School of Software, Shandong University, Jinan, China; Joint SDU-NTU Centre for Artificial Intelligence Research (C-FAIR), Shandong University, Jinan, China.
Computational Biology and Bioinformatics Laboratory, Department of Integrative Biotechnology, College of Biotechnology and Bioengineering, Sungkyunkwan University, Suwon, 16419, Gyeonggi-do, South Korea.
Comput Biol Med. 2023 Jul;161:106946. doi: 10.1016/j.compbiomed.2023.106946. Epub 2023 Apr 23.

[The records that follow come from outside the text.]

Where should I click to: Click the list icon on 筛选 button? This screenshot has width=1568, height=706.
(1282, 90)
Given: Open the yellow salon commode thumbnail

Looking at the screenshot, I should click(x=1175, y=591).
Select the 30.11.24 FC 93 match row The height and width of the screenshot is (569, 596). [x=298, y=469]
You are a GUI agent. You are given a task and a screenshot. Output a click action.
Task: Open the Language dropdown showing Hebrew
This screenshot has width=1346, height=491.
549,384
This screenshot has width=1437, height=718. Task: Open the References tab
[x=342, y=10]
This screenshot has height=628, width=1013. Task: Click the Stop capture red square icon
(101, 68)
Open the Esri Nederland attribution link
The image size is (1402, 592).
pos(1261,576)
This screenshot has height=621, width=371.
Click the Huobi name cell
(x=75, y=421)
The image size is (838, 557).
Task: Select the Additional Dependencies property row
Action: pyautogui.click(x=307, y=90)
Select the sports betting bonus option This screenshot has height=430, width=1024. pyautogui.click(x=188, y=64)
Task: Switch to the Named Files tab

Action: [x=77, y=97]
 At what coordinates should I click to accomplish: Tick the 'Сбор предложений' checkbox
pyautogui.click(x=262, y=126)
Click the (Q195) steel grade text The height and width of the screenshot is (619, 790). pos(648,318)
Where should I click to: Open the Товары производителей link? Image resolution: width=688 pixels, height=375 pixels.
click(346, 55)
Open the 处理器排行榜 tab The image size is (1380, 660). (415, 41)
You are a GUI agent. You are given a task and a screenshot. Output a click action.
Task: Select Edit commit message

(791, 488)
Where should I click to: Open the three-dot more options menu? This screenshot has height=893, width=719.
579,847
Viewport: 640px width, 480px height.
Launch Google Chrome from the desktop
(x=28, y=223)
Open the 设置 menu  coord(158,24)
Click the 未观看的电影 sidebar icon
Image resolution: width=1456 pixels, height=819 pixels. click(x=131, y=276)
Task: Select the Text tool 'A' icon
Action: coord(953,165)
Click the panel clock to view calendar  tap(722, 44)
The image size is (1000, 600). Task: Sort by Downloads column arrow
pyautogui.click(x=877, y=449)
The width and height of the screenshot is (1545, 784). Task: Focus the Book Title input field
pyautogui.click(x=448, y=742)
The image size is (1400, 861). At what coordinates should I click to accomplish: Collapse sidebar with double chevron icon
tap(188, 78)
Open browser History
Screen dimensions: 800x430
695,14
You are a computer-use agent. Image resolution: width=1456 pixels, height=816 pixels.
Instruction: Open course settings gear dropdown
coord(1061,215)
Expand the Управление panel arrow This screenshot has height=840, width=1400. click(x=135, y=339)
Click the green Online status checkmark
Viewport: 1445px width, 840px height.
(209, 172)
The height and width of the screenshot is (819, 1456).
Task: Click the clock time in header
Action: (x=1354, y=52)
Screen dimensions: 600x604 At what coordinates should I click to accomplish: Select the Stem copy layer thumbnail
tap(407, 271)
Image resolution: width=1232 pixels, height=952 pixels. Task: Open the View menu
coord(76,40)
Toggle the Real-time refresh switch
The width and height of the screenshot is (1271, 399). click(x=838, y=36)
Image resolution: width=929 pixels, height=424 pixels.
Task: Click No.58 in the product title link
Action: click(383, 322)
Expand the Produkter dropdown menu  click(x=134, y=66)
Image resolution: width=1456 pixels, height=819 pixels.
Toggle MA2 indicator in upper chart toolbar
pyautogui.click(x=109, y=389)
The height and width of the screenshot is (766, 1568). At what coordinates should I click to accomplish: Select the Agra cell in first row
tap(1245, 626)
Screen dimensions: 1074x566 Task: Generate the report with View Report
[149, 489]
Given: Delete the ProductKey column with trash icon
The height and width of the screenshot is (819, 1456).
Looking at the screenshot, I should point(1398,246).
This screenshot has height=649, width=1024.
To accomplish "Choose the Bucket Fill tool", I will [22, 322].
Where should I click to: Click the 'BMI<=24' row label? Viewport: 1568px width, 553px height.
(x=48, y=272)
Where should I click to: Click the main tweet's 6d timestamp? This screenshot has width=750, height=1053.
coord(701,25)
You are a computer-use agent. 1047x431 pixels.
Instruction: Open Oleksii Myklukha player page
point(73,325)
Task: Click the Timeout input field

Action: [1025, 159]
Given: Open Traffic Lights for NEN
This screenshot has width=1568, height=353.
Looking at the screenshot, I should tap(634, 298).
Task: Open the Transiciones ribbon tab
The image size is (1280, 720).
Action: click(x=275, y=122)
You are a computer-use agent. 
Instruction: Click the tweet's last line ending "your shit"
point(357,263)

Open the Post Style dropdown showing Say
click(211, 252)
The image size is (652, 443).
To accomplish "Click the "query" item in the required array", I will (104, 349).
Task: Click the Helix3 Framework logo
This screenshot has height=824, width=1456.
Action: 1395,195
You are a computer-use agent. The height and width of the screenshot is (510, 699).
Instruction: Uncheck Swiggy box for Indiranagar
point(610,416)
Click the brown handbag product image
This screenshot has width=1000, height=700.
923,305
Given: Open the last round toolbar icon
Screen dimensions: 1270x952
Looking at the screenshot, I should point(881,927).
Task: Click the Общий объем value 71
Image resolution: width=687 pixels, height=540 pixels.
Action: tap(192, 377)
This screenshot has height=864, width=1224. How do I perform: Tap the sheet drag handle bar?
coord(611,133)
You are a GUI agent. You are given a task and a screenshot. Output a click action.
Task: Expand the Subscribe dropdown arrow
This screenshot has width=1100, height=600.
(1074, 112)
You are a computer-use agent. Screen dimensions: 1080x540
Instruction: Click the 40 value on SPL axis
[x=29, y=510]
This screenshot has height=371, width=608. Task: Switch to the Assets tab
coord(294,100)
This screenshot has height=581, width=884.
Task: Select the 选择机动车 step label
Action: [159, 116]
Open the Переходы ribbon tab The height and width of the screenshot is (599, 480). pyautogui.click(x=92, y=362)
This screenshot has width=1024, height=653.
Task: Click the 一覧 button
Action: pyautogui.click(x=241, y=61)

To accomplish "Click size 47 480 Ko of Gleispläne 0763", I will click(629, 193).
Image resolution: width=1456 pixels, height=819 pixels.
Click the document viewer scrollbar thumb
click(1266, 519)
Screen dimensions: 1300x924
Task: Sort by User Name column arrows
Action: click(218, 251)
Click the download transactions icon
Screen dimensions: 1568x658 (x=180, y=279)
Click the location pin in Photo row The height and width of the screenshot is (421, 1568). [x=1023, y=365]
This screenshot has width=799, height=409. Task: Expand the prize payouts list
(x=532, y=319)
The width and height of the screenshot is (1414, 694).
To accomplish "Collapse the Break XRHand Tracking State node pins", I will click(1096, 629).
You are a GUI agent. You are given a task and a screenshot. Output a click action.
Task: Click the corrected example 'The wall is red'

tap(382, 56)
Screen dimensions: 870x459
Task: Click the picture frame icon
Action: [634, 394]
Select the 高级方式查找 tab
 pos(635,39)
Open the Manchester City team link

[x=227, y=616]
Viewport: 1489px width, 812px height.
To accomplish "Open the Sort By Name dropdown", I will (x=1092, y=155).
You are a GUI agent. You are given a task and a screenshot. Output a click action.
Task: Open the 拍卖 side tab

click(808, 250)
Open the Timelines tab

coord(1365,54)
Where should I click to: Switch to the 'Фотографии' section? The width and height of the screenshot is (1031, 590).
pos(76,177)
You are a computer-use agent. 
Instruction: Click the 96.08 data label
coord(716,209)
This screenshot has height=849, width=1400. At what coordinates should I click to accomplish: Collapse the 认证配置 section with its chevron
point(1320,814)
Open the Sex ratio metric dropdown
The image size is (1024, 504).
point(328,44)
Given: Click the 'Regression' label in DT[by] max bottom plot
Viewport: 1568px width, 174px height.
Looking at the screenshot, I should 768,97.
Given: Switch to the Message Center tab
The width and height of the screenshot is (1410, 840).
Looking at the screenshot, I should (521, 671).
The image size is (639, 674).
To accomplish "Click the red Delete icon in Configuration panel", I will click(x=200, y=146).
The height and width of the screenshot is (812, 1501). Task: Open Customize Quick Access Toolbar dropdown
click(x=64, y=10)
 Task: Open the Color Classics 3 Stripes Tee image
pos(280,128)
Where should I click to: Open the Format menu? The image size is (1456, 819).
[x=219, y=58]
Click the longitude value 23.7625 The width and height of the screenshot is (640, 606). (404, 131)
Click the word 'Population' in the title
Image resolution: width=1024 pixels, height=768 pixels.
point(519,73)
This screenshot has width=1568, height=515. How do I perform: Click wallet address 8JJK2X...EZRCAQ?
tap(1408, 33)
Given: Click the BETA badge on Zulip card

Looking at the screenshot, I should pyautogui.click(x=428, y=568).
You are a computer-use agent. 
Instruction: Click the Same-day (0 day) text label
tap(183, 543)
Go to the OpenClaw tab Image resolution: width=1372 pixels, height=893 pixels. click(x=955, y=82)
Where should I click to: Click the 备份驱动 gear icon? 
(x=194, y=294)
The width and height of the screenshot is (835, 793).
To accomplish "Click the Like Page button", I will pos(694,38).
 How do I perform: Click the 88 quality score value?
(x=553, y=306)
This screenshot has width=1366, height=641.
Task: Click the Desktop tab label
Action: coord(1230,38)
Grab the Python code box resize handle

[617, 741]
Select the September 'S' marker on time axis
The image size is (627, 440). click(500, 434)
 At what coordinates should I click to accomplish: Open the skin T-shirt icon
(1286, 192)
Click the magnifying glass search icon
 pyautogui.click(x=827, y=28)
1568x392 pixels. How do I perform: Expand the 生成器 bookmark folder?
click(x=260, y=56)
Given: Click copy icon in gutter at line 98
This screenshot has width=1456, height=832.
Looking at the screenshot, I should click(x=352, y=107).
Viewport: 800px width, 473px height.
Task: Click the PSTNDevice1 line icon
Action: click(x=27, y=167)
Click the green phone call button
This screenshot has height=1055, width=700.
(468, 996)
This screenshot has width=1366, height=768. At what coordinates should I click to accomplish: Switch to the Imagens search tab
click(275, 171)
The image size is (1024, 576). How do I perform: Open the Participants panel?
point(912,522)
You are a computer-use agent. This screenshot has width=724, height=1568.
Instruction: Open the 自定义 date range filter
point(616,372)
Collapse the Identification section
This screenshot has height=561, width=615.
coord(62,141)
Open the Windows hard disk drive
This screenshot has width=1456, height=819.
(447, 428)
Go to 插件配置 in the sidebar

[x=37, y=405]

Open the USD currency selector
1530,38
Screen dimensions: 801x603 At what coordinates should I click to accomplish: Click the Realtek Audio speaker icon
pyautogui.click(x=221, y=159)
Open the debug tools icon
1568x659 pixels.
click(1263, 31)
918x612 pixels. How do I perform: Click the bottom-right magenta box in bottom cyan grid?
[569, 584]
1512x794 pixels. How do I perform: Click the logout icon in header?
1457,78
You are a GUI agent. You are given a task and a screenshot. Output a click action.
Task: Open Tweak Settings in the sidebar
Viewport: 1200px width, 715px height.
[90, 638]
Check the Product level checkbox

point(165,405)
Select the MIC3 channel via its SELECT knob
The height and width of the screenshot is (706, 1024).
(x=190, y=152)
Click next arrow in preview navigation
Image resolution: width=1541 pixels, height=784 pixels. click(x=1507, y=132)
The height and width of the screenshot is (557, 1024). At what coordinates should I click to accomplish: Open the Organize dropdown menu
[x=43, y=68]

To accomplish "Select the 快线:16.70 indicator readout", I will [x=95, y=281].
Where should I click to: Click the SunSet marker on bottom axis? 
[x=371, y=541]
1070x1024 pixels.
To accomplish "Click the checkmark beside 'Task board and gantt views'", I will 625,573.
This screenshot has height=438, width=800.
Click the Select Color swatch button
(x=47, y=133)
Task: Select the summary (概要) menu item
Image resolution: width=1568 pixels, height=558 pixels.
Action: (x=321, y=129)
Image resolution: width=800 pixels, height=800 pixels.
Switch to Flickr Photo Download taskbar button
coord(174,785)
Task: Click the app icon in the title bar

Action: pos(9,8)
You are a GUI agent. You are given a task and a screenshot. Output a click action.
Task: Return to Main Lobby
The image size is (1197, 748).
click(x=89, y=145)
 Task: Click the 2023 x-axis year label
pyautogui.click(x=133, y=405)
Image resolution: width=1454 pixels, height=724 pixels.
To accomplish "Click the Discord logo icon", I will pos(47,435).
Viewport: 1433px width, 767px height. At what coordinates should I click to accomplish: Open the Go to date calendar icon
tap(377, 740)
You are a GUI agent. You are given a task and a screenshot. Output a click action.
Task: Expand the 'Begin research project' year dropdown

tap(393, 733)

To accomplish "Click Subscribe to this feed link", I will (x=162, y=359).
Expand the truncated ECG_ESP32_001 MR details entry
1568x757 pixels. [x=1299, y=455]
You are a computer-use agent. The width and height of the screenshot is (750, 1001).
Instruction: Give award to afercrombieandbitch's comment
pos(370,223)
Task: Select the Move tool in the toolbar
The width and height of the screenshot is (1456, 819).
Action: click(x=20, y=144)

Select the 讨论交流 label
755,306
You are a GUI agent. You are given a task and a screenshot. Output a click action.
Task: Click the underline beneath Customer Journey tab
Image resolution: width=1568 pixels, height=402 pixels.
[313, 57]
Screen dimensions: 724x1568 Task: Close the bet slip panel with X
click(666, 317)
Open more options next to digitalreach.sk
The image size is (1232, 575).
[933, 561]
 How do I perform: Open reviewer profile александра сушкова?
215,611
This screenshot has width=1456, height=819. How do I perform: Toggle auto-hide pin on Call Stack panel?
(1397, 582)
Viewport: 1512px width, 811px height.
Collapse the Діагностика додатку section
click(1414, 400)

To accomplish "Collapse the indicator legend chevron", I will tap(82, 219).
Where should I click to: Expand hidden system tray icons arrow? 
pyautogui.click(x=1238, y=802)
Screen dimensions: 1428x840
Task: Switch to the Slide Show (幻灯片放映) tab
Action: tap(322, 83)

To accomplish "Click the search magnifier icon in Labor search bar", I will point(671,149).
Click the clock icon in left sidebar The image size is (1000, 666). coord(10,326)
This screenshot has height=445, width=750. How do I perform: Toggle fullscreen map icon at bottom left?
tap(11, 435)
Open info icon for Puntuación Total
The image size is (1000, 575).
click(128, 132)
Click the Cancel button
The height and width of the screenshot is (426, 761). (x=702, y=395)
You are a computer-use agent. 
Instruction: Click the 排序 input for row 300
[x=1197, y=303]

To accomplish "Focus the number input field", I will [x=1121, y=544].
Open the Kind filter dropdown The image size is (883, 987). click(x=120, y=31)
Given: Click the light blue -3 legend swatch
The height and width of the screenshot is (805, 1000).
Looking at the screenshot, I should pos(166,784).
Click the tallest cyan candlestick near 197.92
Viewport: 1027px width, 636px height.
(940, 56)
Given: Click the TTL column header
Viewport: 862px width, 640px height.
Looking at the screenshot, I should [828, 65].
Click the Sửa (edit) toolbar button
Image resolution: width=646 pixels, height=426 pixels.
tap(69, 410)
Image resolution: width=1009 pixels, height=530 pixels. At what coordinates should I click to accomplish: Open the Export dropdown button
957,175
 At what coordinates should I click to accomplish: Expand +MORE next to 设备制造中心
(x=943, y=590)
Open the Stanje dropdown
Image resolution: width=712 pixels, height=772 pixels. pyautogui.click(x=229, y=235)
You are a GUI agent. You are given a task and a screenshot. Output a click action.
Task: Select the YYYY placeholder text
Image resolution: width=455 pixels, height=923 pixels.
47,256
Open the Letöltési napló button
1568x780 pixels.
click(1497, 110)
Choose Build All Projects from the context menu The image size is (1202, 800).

Drug-target interactions (DTI) prediction is a crucial task in drug discovery. Existing computational methods accelerate the drug discovery in this respect. However, most of them suffer from low feature representation ability, significantly affecting the predictive performance. To address the problem, we propose a novel neural network architecture named DrugormerDTI, which uses Graph Transformer to learn both sequential and topological information through the input molecule graph and Resudual2vec to learn the underlying relation between residues from proteins. By conducting ablation experiments, we verify the importance of each part of the DrugormerDTI. We also demonstrate the good feature extraction and expression capabilities of our model via comparing the mapping results of the attention layer and molecular docking results. Experimental results show that our proposed model performs better than baseline methods on four benchmarks. We demonstrate that the introduction of Graph Transformer and the design of residue are appropriate for drug-target prediction.
药物-靶点相互作用(DTI)预测是药物发现中的一项关键任务。现有的计算方法在这方面加速了药物发现。然而,它们大多数都存在特征表示能力低的问题,这会显著影响预测性能。为了解决这个问题,我们提出了一种名为 DrugormerDTI 的新型神经网络架构,它使用图转换器通过输入分子图学习序列和拓扑信息,使用 Residual2vec 学习蛋白质中残基之间的潜在关系。通过进行消融实验,我们验证了 DrugormerDTI 中每个部分的重要性。我们还通过比较注意力层的映射结果和分子对接结果来证明我们模型的良好特征提取和表达能力。实验结果表明,我们提出的模型在四个基准测试中优于基线方法。我们证明了图转换器的引入和残基的设计对于药物-靶点预测是合适的。